What would you do if you had Perfect Healey. Park it in the garage and be affraid to drive it? Just Polish it? Take it on a cross country junt and park it where many could walk around it, come close to it and possible touched it? How would you enjoy it?

I have owned my 1964 BJ8 since April of 1964 and drove it across the US and Canada … didn't make Mexico as we ran into a land slide in Arizona while driving through the mountains at night. After destroyed the radiator and having it fixed, we outran a couple of tornado reports on our way home to NJ.

I enjoy driving my Healey, taking it to reasonably-local shows, and, most of all, working on projects that have kept my Healey an active, living, part of my life. Yes, getting things to look very good is an objective.
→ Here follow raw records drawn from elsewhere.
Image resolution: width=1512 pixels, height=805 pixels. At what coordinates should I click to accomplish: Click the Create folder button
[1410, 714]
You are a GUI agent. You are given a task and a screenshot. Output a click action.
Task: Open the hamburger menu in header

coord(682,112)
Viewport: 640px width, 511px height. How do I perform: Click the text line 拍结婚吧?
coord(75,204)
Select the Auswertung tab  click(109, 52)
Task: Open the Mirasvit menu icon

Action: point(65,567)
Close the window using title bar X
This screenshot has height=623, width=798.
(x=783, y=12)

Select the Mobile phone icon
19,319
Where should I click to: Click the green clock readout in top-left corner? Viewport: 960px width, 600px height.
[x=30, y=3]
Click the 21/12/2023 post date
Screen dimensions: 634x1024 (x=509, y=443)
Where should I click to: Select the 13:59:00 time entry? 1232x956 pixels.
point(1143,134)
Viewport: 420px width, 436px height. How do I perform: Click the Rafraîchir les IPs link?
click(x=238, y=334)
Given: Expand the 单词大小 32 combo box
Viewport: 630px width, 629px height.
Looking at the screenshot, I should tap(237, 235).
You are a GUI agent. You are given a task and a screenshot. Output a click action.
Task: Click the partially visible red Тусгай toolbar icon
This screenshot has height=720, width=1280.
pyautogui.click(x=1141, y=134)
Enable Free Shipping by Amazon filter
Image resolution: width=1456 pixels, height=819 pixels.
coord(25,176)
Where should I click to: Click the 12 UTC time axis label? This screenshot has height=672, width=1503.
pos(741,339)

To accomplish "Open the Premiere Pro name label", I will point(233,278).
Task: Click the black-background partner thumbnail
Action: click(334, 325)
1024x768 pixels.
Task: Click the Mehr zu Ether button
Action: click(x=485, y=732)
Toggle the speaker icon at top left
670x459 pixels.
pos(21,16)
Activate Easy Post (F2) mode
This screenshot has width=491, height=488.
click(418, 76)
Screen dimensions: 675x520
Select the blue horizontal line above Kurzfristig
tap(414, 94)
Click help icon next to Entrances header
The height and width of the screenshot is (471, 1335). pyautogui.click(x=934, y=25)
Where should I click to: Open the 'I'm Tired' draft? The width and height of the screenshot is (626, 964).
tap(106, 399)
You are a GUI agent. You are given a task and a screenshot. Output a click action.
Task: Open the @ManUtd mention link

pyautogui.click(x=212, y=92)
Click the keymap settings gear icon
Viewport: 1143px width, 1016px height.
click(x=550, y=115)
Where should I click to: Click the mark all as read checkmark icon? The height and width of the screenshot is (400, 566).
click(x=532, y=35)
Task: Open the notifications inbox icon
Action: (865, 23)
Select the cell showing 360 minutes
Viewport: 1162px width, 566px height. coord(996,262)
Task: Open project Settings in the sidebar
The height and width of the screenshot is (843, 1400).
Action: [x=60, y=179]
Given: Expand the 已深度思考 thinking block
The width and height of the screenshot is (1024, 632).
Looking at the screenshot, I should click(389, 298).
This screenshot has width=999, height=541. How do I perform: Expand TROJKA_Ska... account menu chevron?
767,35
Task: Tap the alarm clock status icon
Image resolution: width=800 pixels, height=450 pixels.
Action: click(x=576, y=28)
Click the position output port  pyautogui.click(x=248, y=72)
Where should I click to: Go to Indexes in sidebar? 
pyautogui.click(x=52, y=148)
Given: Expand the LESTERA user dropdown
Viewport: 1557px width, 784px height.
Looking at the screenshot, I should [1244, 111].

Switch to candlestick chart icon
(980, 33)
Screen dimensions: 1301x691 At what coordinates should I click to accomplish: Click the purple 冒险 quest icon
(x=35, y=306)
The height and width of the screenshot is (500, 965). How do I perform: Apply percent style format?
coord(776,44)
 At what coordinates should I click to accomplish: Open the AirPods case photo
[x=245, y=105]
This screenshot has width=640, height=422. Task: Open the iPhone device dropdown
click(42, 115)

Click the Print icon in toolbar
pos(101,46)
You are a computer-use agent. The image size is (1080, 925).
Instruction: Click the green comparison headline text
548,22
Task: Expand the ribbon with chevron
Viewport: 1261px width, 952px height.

However, addressing the many flaws in the original build and even updating the original technology to improve performance and reliability is very rewarding to me … especially if I can share what I have discovered with others.

Please don't misunderstand, I have changed my Healey. However, I have also maintained a few rules. The primary rule I follow is that any change must be completely and easily returnable to original. The second rule is any change must be as inconspicuous as possible and NOT Change the Presentation of the Original Healey.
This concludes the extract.